[Rows from a pointing dataset]
----------
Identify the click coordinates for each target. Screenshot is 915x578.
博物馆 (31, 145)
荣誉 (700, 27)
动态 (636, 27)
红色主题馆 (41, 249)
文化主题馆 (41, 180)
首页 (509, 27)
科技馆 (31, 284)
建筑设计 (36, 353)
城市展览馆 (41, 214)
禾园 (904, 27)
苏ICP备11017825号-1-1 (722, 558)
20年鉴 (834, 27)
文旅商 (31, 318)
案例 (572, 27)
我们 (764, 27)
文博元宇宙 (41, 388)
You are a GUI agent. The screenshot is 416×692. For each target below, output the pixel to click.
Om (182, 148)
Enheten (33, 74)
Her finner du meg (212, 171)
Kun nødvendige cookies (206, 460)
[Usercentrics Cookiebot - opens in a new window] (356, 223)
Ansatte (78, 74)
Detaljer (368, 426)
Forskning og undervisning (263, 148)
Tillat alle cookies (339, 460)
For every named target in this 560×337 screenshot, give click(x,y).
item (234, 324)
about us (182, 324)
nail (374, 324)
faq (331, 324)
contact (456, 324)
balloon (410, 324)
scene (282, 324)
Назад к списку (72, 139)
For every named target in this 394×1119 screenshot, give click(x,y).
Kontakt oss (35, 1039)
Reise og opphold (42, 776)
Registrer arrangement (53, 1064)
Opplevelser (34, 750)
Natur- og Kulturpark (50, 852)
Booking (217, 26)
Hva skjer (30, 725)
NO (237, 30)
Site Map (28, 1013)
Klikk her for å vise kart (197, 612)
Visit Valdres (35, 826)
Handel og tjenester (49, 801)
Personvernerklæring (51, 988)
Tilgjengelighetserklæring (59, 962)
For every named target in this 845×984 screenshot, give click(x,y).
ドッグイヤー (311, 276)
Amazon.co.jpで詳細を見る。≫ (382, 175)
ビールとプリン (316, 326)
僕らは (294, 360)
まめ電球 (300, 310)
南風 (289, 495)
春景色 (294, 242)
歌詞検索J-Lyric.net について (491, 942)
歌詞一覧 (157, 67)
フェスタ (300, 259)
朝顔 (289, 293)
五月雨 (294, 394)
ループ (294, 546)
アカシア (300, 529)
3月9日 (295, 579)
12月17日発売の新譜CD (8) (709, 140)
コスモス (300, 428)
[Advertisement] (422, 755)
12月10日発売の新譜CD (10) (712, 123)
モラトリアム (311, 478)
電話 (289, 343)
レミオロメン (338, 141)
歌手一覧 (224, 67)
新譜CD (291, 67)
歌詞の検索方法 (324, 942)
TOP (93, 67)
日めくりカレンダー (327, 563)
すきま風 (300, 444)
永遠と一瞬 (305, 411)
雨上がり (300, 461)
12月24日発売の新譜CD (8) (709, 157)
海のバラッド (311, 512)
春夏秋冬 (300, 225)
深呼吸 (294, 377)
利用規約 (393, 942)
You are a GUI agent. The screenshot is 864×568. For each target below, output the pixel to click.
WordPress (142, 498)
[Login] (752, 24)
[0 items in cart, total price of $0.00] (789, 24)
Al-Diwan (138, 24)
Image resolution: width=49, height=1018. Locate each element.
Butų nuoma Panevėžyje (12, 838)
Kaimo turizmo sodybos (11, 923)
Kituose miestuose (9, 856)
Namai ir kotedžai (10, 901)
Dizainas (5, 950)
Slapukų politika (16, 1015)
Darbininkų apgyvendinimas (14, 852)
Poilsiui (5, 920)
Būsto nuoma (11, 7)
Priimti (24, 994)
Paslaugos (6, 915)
----------
§ **THE PROBLEM**
Rewrite the rows from the first row of the rows above up to and including the row with "faq (331, 324)", keeping every request line as it is. Increase every coordinate in the answers by 74.

§ **EXPECTED ANSWER**
Identify the click coordinates for each target. Screenshot is 915x578.
博物馆 (105, 219)
荣誉 (774, 101)
动态 (710, 101)
红色主题馆 (115, 323)
文化主题馆 (115, 254)
首页 (583, 101)
科技馆 (105, 358)
建筑设计 (110, 427)
城市展览馆 (115, 288)
禾园 (978, 101)
苏ICP备11017825号-1-1 (796, 632)
20年鉴 (908, 101)
文旅商 (105, 392)
案例 (646, 101)
我们 (838, 101)
文博元宇宙 (115, 462)
You are a GUI agent. The screenshot is 416×692. For each target below, output the pixel to click.
Om (256, 222)
Enheten (107, 148)
Her finner du meg (286, 245)
Kun nødvendige cookies (280, 534)
[Usercentrics Cookiebot - opens in a new window] (430, 297)
Ansatte (152, 148)
Detaljer (442, 500)
Forskning og undervisning (337, 222)
Tillat alle cookies (413, 534)
For every named target in this 560×337 screenshot, give click(x,y).
item (308, 398)
about us (256, 398)
nail (448, 398)
faq (405, 398)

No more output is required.